Warsaw: a perennial box of surprises?

I did expect some grimness – and there is, of course, plenty of it. Consider the area around the Palace of Culture and Science, and the huge empty space around the building itself.

I also expected interesting cemeteries, having read Rutu Modan’s The Property and also having seen many interesting photographs by Roman and Wanda taken on November 1st. The visit to Cmentarz Powązkowski (Powązki Cemetery) on my first day there, a Sunday, was great. Those Polish red lanterns by the tombs, next to elaborate and lovingly kept altars.

It was unfortunately impossible to visit the Jewish Cemetery – it was closed to the public during the Passover holiday.


What I did not expect was the dimension of the parks – they are enormous, with old trees and plenty of water (apparently diverted from the Vistula River in the 17th Century by some Italian architects – or Polish architects with Italian training – for the Royal Palaces), their playfulness, their utter “Romanticism” (for lack of a better word; although of course they predate the idea of Romanticism itself by more than a century). Among the most beautiful urban parks I have ever seen, anywhere. The Royal parks of Warsaw, south of the center, are marvelous public spaces.

What I also did not necessarily expect was the good quality of food. This is something new. For decades, food in Poland had a particularly bad reputation. Even in 2009, when I was in Poland (not in Warsaw), food was ok – there were some good things but nothing prepared me for this explosion of fresh ingredients, of interesting and clever preparations, for the way food is presented. What was more surprising to me was how good “normal daily food” seemed to be, at least in the area where I stayed (a rather well-to-do part of the city, yes). The way they prepared their daily lunches seemed naturally good, not pretentious at all.


An area I did expect – from having read plenty of material about the post-WWII reconstruction – was a well-redone Old City. It is there, indeed – surprisingly well-done. One may enter from a tram station through an automatic staircase. That in itself is a bit surprising and announcing the fact that the Old City is made in the 1950’s based on etchings and paintings from the 16th, 17th, 18th and 19th centuries – with the original building techniques and materials.


Another big surprise was the area of the old buildings of the University.

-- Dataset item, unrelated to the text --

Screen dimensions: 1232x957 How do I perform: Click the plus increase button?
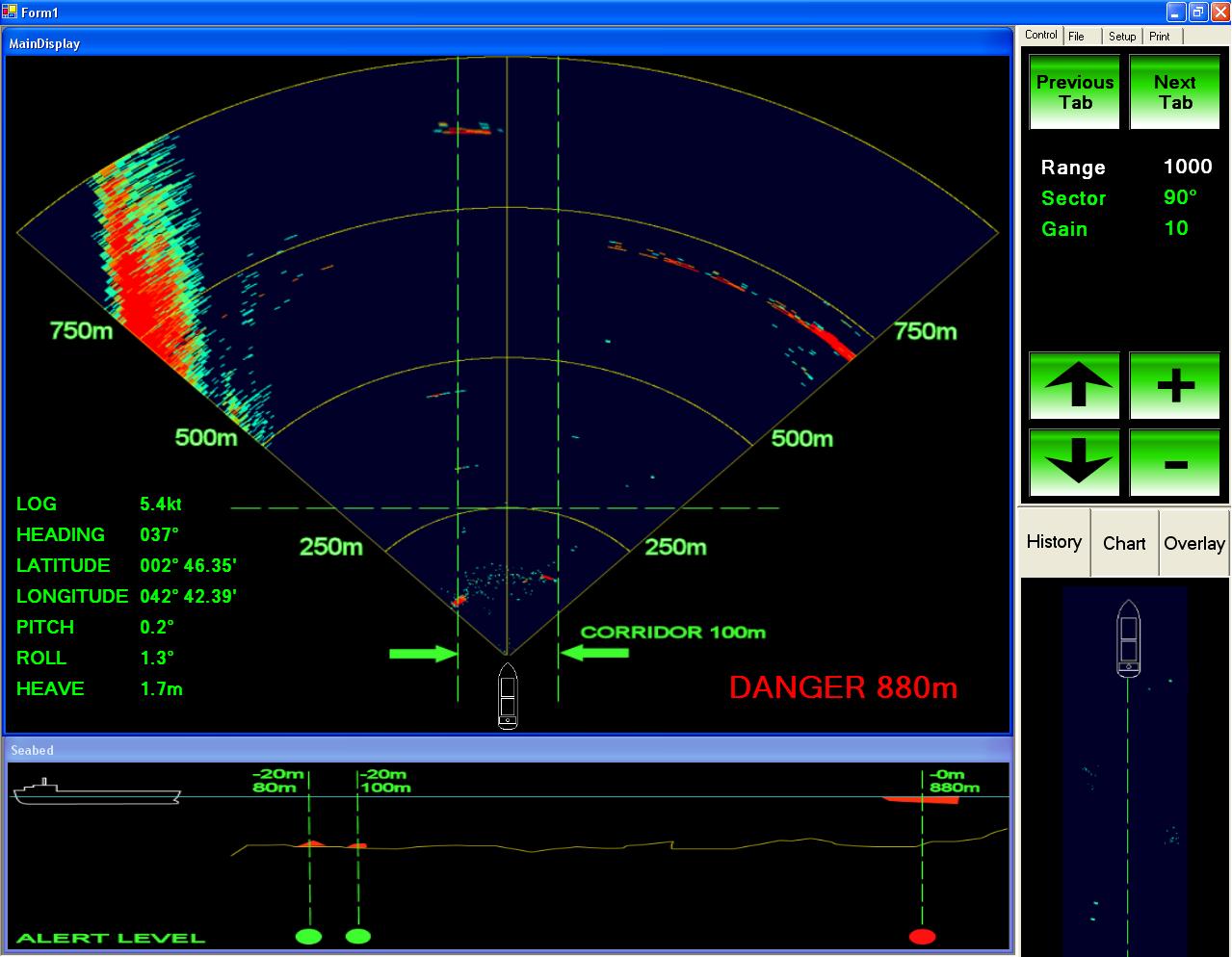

There I could not really know whether they are old or reconstructed — very-well — but I was very positively surprised by those buildings, public spaces, auditoriums. I cannot really place why at some point they almost seemed too well-kept, too renovated for a public university. Certainly in much better shape than most public universities (in New York, in Paris, in Barcelona, in Bogotá, in Buenos Aires, in Jerusalem)… Is this something new in Warsaw? Or is it something specific to Poland, the way people seem to keep in excellent shape those buildings? I felt surprised… in a positive way, but there is something unexplained there (to me).


And then again, recent history. And the ghetto, the ghetto’s absence. Now residential buildings from the 1950s or 60s, wide avenues where the lively (and dense, and ragbag) ghetto used to be. Wide boulevards where there must have been cobblers, klezmer musicians, small shops of all kinds of bric-à-brac, a whole life that completely disappeared.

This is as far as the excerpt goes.